*What is required*
For each line below that contains the word "will", return that line.

= Beginning of Section =

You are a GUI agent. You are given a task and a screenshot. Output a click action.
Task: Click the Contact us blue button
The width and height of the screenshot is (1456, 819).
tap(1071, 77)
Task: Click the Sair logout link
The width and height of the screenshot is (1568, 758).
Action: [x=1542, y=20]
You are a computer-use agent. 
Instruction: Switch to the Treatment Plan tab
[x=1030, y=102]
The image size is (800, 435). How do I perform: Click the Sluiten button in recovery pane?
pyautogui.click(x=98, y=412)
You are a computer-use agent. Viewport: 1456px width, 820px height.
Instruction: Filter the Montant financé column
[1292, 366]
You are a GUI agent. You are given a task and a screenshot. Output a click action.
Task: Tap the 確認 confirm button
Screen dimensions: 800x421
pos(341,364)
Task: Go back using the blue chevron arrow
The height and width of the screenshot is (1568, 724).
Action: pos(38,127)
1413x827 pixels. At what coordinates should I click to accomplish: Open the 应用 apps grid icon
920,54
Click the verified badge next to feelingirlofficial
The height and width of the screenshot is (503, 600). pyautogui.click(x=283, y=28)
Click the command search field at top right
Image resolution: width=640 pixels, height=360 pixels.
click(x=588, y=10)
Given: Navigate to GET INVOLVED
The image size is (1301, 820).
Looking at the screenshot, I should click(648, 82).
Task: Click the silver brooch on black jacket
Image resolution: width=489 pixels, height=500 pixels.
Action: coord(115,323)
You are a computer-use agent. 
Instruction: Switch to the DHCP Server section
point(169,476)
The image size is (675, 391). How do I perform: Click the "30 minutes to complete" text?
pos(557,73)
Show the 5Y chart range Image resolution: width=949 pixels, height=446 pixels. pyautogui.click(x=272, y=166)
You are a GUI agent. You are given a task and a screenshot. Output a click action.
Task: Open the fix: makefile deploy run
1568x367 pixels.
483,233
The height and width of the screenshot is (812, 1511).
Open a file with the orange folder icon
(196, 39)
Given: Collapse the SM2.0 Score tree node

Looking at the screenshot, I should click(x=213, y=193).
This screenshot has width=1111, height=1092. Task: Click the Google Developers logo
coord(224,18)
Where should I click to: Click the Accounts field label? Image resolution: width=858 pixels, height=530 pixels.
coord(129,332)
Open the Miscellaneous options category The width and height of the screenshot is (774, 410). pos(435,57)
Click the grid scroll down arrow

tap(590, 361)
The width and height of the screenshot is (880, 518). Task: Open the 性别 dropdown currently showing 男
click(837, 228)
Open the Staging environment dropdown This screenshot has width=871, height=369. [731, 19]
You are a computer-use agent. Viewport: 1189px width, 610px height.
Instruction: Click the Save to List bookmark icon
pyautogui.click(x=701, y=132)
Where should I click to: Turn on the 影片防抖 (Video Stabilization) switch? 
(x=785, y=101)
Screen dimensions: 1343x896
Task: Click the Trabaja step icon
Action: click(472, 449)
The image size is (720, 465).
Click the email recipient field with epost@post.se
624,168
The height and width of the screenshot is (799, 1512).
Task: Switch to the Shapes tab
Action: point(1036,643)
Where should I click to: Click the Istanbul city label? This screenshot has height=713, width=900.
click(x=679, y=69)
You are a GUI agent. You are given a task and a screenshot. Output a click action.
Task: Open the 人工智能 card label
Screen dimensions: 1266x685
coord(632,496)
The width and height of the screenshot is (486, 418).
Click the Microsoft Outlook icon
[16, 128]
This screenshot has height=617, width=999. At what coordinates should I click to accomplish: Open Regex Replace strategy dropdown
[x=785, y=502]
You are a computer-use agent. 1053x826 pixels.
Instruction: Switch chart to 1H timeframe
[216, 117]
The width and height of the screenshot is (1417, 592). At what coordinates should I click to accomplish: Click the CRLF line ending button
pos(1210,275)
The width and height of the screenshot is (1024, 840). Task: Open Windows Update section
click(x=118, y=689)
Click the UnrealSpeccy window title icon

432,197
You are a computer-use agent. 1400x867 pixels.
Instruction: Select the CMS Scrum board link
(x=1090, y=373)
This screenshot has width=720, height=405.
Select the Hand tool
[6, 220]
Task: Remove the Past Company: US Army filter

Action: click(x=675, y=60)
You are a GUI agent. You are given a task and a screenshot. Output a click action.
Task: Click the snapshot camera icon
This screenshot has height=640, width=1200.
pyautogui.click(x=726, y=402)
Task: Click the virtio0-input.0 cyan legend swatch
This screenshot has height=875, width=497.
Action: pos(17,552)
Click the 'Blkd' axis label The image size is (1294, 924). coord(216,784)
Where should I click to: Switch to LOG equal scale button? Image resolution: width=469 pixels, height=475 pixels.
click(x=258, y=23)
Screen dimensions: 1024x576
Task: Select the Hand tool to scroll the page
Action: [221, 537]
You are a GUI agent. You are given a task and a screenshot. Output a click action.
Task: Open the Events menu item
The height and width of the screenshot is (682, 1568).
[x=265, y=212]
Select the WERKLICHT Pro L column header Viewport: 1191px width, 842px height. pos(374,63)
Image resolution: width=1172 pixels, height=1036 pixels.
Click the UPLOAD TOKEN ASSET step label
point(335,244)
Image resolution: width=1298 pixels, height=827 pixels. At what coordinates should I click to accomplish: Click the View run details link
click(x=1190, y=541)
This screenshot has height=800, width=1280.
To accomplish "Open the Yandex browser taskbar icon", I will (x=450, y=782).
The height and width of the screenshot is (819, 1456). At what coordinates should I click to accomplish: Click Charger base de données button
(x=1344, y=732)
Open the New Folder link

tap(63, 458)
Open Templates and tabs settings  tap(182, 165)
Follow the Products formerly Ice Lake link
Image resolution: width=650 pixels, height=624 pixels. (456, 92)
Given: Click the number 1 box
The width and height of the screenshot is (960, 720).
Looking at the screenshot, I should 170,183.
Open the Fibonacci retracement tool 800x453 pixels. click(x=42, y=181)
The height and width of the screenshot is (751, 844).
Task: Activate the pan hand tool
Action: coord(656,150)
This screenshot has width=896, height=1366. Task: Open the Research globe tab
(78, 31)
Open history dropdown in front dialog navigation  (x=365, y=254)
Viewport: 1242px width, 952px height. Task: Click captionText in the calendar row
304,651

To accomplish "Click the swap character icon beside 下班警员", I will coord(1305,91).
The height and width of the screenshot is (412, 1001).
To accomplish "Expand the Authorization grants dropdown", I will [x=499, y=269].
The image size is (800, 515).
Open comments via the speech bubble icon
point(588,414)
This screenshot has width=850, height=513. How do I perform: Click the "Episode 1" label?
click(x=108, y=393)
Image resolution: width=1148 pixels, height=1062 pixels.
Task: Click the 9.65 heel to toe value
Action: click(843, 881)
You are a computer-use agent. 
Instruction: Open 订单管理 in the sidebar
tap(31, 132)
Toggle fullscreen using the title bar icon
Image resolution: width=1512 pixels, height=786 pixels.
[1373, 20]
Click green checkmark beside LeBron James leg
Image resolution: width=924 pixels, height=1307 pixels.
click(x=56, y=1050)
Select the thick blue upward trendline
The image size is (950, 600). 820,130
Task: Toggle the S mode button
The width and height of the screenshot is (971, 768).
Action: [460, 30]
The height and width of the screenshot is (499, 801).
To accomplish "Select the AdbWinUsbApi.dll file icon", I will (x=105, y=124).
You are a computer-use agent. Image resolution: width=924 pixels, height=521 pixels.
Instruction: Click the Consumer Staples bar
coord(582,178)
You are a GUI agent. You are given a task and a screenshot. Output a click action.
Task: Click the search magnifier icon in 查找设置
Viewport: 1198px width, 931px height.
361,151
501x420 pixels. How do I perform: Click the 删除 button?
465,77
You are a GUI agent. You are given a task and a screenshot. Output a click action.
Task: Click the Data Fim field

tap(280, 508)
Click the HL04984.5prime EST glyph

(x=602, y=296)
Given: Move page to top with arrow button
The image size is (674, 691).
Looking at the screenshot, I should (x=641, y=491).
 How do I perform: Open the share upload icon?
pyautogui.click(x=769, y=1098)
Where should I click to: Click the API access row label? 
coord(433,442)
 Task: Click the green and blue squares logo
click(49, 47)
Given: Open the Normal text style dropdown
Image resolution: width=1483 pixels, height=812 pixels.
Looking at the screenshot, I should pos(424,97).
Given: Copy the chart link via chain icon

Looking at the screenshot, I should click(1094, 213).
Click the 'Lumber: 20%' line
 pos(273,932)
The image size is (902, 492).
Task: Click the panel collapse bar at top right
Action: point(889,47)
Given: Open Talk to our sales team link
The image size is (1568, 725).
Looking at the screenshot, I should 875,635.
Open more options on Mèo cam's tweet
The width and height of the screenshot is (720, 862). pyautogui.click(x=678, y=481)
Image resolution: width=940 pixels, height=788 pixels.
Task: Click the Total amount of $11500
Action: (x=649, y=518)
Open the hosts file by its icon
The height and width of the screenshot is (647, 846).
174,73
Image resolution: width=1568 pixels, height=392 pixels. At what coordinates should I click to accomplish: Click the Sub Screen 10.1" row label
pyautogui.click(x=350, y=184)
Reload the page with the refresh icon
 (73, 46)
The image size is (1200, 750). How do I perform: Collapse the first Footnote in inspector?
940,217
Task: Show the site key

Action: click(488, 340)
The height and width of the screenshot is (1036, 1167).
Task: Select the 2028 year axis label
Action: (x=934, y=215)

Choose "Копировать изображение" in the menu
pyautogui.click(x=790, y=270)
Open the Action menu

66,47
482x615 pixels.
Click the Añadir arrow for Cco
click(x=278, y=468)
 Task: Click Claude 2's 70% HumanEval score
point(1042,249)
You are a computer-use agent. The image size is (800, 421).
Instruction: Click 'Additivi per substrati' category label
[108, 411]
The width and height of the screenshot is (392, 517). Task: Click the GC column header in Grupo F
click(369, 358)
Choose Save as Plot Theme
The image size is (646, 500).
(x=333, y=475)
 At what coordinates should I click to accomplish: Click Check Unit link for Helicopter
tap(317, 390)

= End of Section =

*Response box*
To accomplish "Open the Yandex browser taskbar icon", I will (x=450, y=782).
To accomplish "Click the swap character icon beside 下班警员", I will coord(1305,91).
To accomplish "Expand the Authorization grants dropdown", I will [x=499, y=269].
To accomplish "Select the AdbWinUsbApi.dll file icon", I will (x=105, y=124).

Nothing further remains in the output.